If you’re a student, the months leading up to the fall season can bring many things. You get to head back to campus, hang out with the friends you missed, and inevitably the feeling of burnout as you get overwhelmed by coursework. However, in between all of that, we get this glorious time of year called, spooky season. Spooky season of course is not an official time of year more than it is the time we all decide to partake in fall and Halloween festivities. 

Like most major U.S. holidays we celebrate in the fall season are riddled with major corporations trying to profit off of our love for Halloween and all things fall. As much as I wish I could say that I reject the push of capitalism upon us, I can’t help it. It could be because I’m an October baby, or that my complexion looks particularly amazing when paired with fall colors. Either way, I have allowed myself to be taken over by the spooky season. Granted, the first day of fall isn’t until Sept. 22, but I’m choosing to ignore that fact and have started my fall festivities already. 
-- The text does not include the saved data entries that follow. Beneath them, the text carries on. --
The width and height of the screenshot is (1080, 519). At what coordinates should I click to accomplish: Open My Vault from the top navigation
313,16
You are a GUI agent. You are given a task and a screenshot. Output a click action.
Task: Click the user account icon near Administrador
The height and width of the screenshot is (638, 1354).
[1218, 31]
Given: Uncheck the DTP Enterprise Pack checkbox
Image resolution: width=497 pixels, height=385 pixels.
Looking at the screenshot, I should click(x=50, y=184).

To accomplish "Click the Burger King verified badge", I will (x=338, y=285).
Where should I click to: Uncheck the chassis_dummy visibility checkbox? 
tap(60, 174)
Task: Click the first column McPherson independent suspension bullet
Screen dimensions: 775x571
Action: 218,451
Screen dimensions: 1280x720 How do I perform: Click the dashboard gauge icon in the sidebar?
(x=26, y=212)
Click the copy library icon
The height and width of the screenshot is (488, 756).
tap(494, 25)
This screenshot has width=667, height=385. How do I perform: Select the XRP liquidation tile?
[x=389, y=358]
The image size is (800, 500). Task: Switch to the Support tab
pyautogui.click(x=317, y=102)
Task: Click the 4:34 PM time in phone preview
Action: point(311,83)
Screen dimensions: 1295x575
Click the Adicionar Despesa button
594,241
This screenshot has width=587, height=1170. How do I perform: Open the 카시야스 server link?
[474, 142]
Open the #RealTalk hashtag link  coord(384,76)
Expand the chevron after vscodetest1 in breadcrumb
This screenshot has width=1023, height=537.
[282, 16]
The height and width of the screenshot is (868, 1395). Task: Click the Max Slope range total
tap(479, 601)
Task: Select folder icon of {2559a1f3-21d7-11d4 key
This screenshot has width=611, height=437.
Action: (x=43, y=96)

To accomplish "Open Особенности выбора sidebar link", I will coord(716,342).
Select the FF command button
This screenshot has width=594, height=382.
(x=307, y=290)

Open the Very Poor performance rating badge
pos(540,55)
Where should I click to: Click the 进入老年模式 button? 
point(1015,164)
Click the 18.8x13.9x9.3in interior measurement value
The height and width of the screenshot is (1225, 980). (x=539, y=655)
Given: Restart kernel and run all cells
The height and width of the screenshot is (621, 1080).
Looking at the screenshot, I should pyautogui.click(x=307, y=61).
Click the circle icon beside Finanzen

When I was younger the only thing we did to celebrate this time of year was having our annual Halloween party and parade around the elementary school with our costumes. Because my birthday is in late October, every once in a while we’d have a Halloween-themed birthday party. Now that I’m an adult I have more control over how I choose to celebrate and have traditions of my own. 

I have started to buy my fall scented candles and air fresheners, apple cider doughnut being the first in rotation, and have baked my first batch of pumpkin-flavored cookies. The next step, without being too obvious, would be to fully redecorate my apartment with warm colors and anything that has a pumpkin on it. I think in the true spirit of the spooky season I’ll need my friends to question my sanity as they walk into my apartment. My diet will consist of pumpkin pie, caramel apples, and pumpkin spice lattes. From now until the end of October I will have to watch fall or Halloween-related movies, just to keep the momentum going. 

In all seriousness, I think people’s love for the spooky season has more to do with comfort and tradition than anything else. It’s one of the only times of the year where we can embrace our inner child and do things we’ve done since we were going door to door saying, “Trick or treat”. I fully encourage everyone else to enjoy this time of year, go drink cider, visit pumpkin patches, and carve those pumpkins.